But what is surprising is that the tax bill also allows the beneficiaries of estates to not pay capital gains taxes on the increase in value of assets held by the estates. That has not been a feature of most previous estate-tax bills. In fact, President Trump’s campaign plan would have repealed the estate tax but taxed capital gains accumulated at death. . .

But the House GOP tax plan, by contrast, kills the estate tax (starting in 2024) and continues to value assets passed to heirs at a stepped-up basis. (The only exception is certain interest in foreign entities, such as a passive foreign investment company.)

[I]t’s interesting that House tax-writers would press forward with an elimination of the estate tax that goes far beyond previous efforts — or even Trump’s campaign tax plan — to allow tens of billions of untapped capital gains to remain beyond the reach of the U.S. government. The money left on the table because of a difference between two words — 'stepped-up' and 'carryover' — is certainly staggering."

Read the Washington Post, Two words in the GOP tax bill mean tens of billions for the superwealthy.

UPDATE IV:  "The Republican tax bill is often described as being weighted toward 'the rich.' But that’s not the full story.

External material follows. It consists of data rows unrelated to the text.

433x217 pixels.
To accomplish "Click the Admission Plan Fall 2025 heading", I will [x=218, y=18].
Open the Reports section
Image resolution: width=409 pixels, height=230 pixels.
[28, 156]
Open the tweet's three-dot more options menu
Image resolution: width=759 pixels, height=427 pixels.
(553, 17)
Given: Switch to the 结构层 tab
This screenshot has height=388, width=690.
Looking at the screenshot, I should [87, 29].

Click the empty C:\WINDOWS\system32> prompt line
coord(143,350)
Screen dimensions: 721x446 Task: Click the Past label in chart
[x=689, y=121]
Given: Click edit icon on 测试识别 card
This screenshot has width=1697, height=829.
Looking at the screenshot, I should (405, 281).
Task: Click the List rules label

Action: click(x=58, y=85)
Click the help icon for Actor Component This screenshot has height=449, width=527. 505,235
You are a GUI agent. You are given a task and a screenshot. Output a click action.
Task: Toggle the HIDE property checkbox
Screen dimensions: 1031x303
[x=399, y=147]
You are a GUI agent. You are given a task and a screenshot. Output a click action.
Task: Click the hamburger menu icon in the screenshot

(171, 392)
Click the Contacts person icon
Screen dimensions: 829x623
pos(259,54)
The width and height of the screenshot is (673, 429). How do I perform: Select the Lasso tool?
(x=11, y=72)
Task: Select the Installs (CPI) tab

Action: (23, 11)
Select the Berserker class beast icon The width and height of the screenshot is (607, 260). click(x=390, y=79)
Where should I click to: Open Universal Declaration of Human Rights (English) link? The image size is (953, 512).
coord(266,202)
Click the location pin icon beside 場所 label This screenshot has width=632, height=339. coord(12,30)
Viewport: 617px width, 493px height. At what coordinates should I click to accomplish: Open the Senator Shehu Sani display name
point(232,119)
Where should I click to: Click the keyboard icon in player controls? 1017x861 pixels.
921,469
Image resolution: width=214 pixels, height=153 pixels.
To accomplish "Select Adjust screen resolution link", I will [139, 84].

It’s actually weighted toward the loafer, the freeloader, the heir, the passive investor who spends his time yachting and charity-balling.

In short: the idle rich.

Republicans claim the opposite, of course. For years the GOP has argued that we need to cut taxes to incentivize work and job creation. If only today’s allegedly sky-high marginal rates were lower, millions of talented, driven Americans would apply more of their talent and drive toward growing the economy.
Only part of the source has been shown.